▶ _Aufgabenstellung_:
Übertragen Sie sämtliche folgenden Zeilen ohne Leerzeilen in eine Markdown-Tabelle mit der Spalte „Nr.“ für die fortlaufende Nummer und der Spalte „Inhalt“ für die jeweilige Zeile. Die Bilder lassen Sie in der Antwort weg.

Einträge aus einer Sammlung:
• • • • • • •

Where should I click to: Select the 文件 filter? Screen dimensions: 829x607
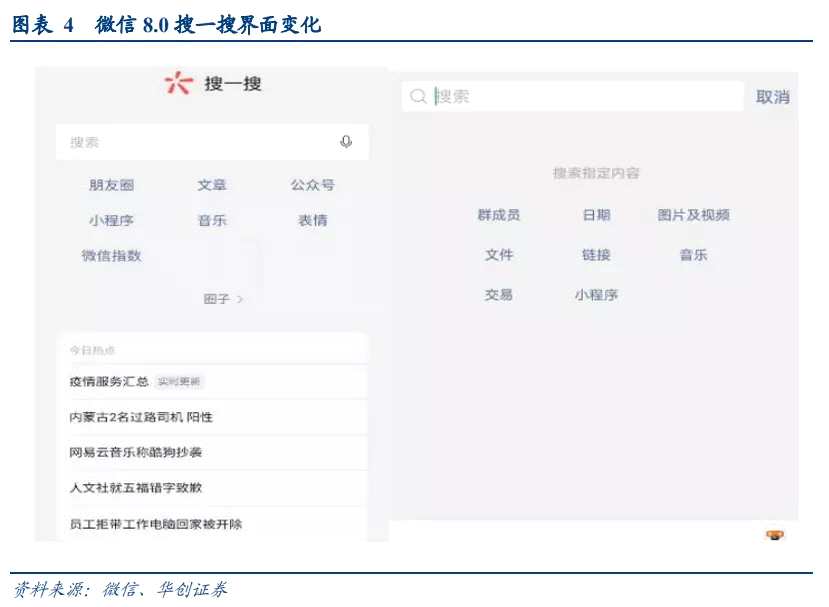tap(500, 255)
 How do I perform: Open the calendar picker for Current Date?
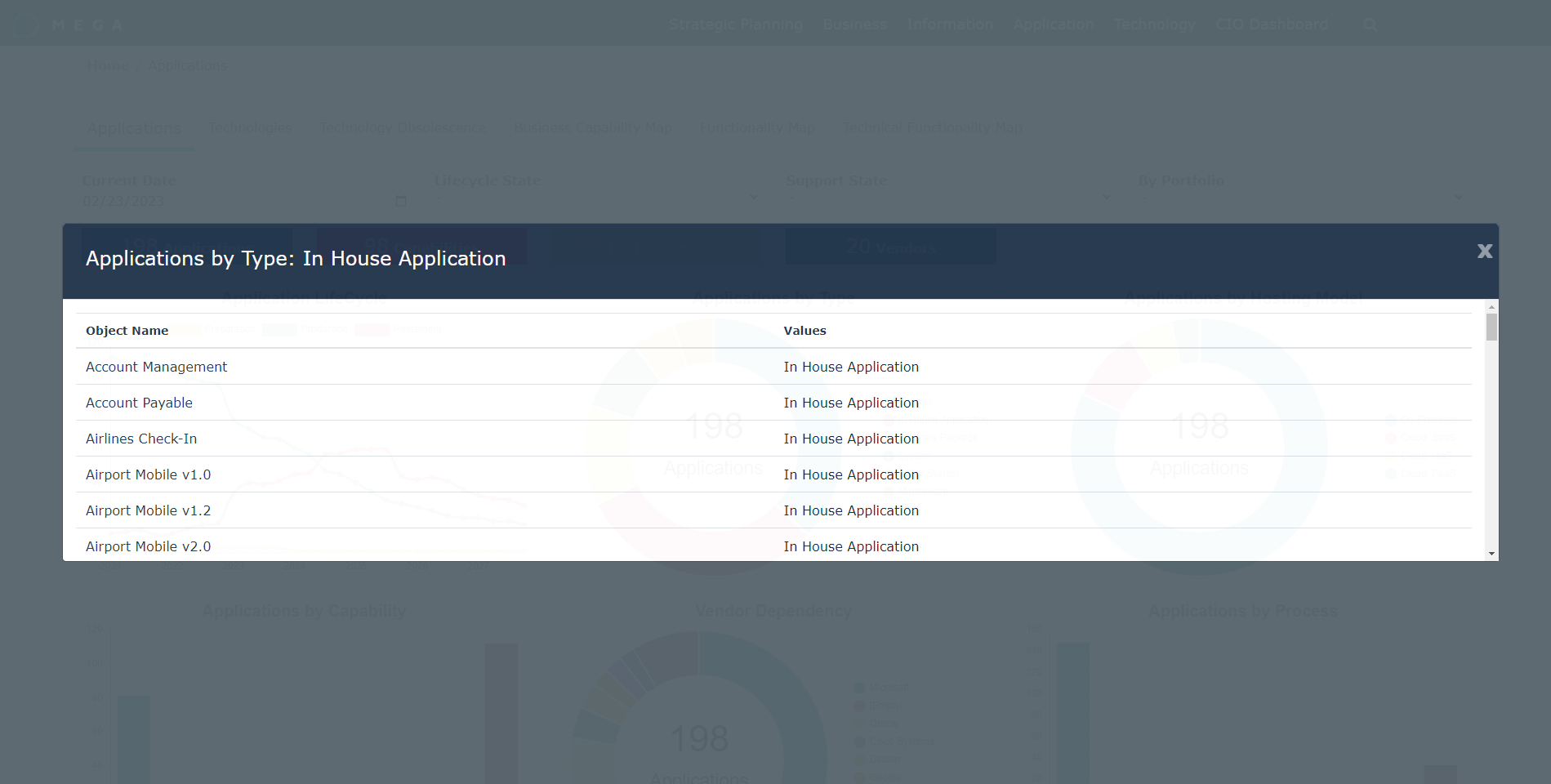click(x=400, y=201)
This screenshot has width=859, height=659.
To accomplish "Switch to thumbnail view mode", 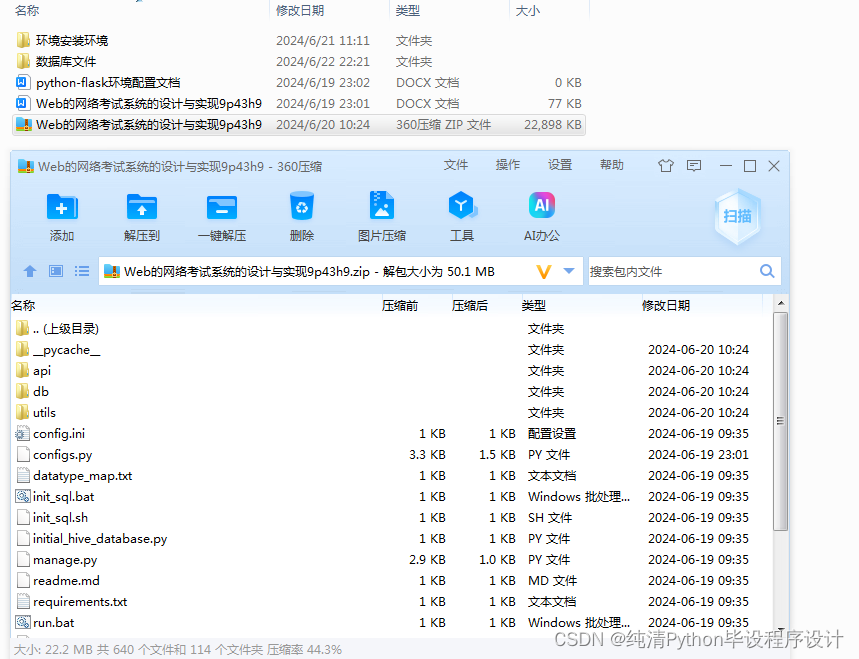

• • • • • • •

▶ _Lösung_:
| Nr. | Inhalt |
|---|---|
| 1 | Where should I click to: Select the 文件 filter? Screen dimensions: 829x607 |
| 2 | tap(500, 255) |
| 3 |  How do I perform: Open the calendar picker for Current Date? |
| 4 | click(x=400, y=201) |
| 5 | This screenshot has width=859, height=659. |
| 6 | To accomplish "Switch to thumbnail view mode",  |